Breynard, along with Monika McInerney creative program director at Belconnen Arts Centre and this writer, was a judge at the annual outdoor awards, and presented the winning artist, Dan Moor, with a cheque to the value of $2000 from the exhibition committee and a glass artwork created by Peter Minson Artglass of Binalong. “Fountain” was created by Dan Moor, who also won last year’s Tuggeranong Arts Centre’s exhibition award at Sculpture in the Paddock and who is known for exploring kinetic and interactive sculpture to give an unusual perspective on the environment. Until September 26, his work “The Juggler of Gravity,” especially imagined for TAC, can be seen in its Gallery Two. Visitors to the paddock yesterday were also intrigued by Moor’s unlikely installation of three flying sheep made from corrugated iron.Last night Breynard also announced Sian Watson as the winner of the inaugural $500 Yass Soldiers Club Encouragement Award for her cast aluminium cat sculpture, lithe and seemingly in motion, the judges thought.

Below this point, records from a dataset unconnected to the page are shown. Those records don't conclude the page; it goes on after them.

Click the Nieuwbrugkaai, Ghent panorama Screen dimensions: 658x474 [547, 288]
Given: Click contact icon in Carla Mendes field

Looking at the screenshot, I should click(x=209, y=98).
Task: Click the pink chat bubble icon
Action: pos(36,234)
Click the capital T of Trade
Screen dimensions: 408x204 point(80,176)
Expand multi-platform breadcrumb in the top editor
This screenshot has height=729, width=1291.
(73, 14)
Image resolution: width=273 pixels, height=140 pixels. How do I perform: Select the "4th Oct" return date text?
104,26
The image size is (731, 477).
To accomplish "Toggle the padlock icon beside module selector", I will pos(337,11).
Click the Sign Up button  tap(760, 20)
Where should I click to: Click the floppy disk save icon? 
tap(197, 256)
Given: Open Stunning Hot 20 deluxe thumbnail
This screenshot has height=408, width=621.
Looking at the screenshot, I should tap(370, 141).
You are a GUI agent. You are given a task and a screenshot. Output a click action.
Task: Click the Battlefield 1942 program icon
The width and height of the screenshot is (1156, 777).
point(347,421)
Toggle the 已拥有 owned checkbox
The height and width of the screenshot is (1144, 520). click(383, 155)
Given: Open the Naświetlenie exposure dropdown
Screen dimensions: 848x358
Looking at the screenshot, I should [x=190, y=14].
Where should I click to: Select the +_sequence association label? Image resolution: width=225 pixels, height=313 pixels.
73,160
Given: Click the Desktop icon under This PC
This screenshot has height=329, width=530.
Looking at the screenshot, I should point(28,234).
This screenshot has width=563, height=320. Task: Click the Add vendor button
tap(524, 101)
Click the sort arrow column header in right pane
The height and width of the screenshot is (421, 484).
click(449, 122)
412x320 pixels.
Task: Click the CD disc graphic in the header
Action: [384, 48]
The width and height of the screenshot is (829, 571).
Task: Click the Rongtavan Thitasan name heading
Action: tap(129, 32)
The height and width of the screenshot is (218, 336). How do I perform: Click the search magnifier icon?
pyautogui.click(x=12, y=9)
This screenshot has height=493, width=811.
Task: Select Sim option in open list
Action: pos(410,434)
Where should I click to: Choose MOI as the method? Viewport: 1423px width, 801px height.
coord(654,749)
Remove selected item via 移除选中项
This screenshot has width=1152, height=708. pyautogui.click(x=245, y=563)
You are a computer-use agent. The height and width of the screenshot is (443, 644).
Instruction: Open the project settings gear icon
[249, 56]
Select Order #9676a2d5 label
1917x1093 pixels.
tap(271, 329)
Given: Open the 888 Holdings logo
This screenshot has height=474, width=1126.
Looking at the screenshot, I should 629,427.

The judges also very strongly commended Yass area artist Roger Buckman for his visual and sonic installation, “Lucy”, in which the sounds of a menacing blowfly called Lucy are audible through a built-in audio system.Last year’s winner of Sculpture in the Paddock, Stephen Harrison, won the Tuggeranong Arts Centre’s Exhibition Award for his work “Barrel and Dagger (Macbeth)”, an unsettling sculpture of horse with knife in hoof, about to stab someone —another horse?
Co-ordinator and curator Al Phemister said that this year the award had received 30 entries, six more than last year, and that all the sculptors entering had been represented in the paddock exhibition.In addition, Phemister drew attention to an exhibition showing inside Cooma Cottage of small sculptures created by year 9 and year 10 students from Yass High School, the result of workshops with contributing sculptors Andy Townsend and Suzie Bleach.
Phemister said that the exhibition provided an opportunity for sculptors to match their works to the environment and that most of the sculptors had been able to secure the site of their choice in the paddock.
“Sculpture in the Paddock”, at Cooma Cottage, Yass Valley Way, Thursday 10am-8pm, Friday to Monday, 10am-4pm until October 11. Admission to paddock free, but contributions are welcome via a donation box. Visitors are eligible to vote in the People’s Choice Award.